Nearly 30 years ago I compiled a list of statements that I thought defined what it means to be a man worthy of respect, including—and especially—self-respect. I review the list from time to time. After three decades, I haven’t changed a thing about it.

A man stands on his own.

A man stands by his friends.

A man listens if he wants to be heard.

A man follows his dreams.

To be a man is precisely to be responsible.

What saves a man is to take a step.

None of these statements is an original idea. I compiled my list from two sources. The first four items come from an article I read about Kevin Costner in Time or Newsweek sometime around 1990. The other two come from the writings of Antoine de St. Exupéry. That’s it—two sources, six characteristics. These statements resonate with me and have served me well. Taken together, they define masculine role models I have admired and have seen others admire: my father; male relatives and in-laws; close friends’ fathers; friends at all stages of my life; and a good many leaders for whom I have worked. Men like the ones I have in mind are not under attack, nor are the memories of those who are gone.

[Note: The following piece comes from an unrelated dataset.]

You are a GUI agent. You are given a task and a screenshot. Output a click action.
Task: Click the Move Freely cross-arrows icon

It may be useful to note what my six statements do not describe. They do not describe men who dismiss the voices of women, of anyone who lacks power or authority, or the feelings of others. They do not describe men who take from others, whether for personal gain or for physical or emotional gratification. They do not describe men who evade responsibility for their past actions or their future decisions. They do not describe men who avoid opportunities to act. Finally, the six elements of my list include no reference to strength, aggression, athleticism, judgment, style, or who a person should love.

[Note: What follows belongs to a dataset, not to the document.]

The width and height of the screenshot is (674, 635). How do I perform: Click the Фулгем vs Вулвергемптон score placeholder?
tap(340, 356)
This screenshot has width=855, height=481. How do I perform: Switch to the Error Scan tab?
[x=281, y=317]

Not one of the characteristics I see as essential to masculinity is under attack on any front. On the contrary, the sentiments behind the essential characteristics of manhood I noted are on the ascendancy at a time when exploitation, abuse of power, boorish conduct, self-aggrandizement, evasion, lies, and disrespect for difference experience long-overdue frontal assaults. Good riddance to the hegemony of males who employed those tactics and gave men a bad name. Without them—even in spite of them—masculinity remains alive and well. In fact, it thrives.